Start of RECORDS FOR THIS EXERCISE

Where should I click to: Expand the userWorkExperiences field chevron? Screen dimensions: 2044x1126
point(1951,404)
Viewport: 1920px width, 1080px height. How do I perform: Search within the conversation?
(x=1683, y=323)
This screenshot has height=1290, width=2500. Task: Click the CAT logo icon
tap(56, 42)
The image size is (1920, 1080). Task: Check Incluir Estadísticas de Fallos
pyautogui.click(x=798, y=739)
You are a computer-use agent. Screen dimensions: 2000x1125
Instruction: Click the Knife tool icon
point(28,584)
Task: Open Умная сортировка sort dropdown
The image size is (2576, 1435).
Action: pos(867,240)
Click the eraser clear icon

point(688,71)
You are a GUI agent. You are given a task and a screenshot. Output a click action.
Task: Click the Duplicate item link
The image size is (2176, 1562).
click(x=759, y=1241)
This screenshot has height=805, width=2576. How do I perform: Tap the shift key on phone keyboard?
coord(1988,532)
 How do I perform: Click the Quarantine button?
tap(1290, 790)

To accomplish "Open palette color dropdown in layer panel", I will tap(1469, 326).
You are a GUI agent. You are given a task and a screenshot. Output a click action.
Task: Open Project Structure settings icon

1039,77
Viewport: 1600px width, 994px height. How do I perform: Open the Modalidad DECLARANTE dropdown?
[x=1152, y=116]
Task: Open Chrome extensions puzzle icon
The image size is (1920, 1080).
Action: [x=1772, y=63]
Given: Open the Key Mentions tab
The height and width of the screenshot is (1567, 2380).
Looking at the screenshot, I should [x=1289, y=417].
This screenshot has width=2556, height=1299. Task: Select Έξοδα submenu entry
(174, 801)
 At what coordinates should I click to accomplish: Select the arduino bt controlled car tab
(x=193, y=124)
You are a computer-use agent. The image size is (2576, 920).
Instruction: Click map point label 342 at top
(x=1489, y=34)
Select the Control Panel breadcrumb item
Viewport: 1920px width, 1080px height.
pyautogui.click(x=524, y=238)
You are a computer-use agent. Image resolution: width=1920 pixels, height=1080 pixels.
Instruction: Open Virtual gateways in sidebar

End of RECORDS FOR THIS EXERCISE

The response has to give back every record verbatim.

YOUR SOLUTION
Where should I click to: Expand the userWorkExperiences field chevron? Screen dimensions: 2044x1126
point(1951,404)
Viewport: 1920px width, 1080px height. How do I perform: Search within the conversation?
(x=1683, y=323)
This screenshot has height=1290, width=2500. Task: Click the CAT logo icon
tap(56, 42)
The image size is (1920, 1080). Task: Check Incluir Estadísticas de Fallos
pyautogui.click(x=798, y=739)
You are a computer-use agent. Screen dimensions: 2000x1125
Instruction: Click the Knife tool icon
point(28,584)
Task: Open Умная сортировка sort dropdown
The image size is (2576, 1435).
Action: pos(867,240)
Click the eraser clear icon

point(688,71)
You are a GUI agent. You are given a task and a screenshot. Output a click action.
Task: Click the Duplicate item link
The image size is (2176, 1562).
click(x=759, y=1241)
This screenshot has height=805, width=2576. How do I perform: Tap the shift key on phone keyboard?
coord(1988,532)
 How do I perform: Click the Quarantine button?
tap(1290, 790)

To accomplish "Open palette color dropdown in layer panel", I will tap(1469, 326).
You are a GUI agent. You are given a task and a screenshot. Output a click action.
Task: Open Project Structure settings icon

1039,77
Viewport: 1600px width, 994px height. How do I perform: Open the Modalidad DECLARANTE dropdown?
[x=1152, y=116]
Task: Open Chrome extensions puzzle icon
The image size is (1920, 1080).
Action: [x=1772, y=63]
Given: Open the Key Mentions tab
The height and width of the screenshot is (1567, 2380).
Looking at the screenshot, I should [x=1289, y=417].
This screenshot has width=2556, height=1299. Task: Select Έξοδα submenu entry
(174, 801)
 At what coordinates should I click to accomplish: Select the arduino bt controlled car tab
(x=193, y=124)
You are a computer-use agent. The image size is (2576, 920).
Instruction: Click map point label 342 at top
(x=1489, y=34)
Select the Control Panel breadcrumb item
Viewport: 1920px width, 1080px height.
pyautogui.click(x=524, y=238)
You are a computer-use agent. Image resolution: width=1920 pixels, height=1080 pixels.
Instruction: Open Virtual gateways in sidebar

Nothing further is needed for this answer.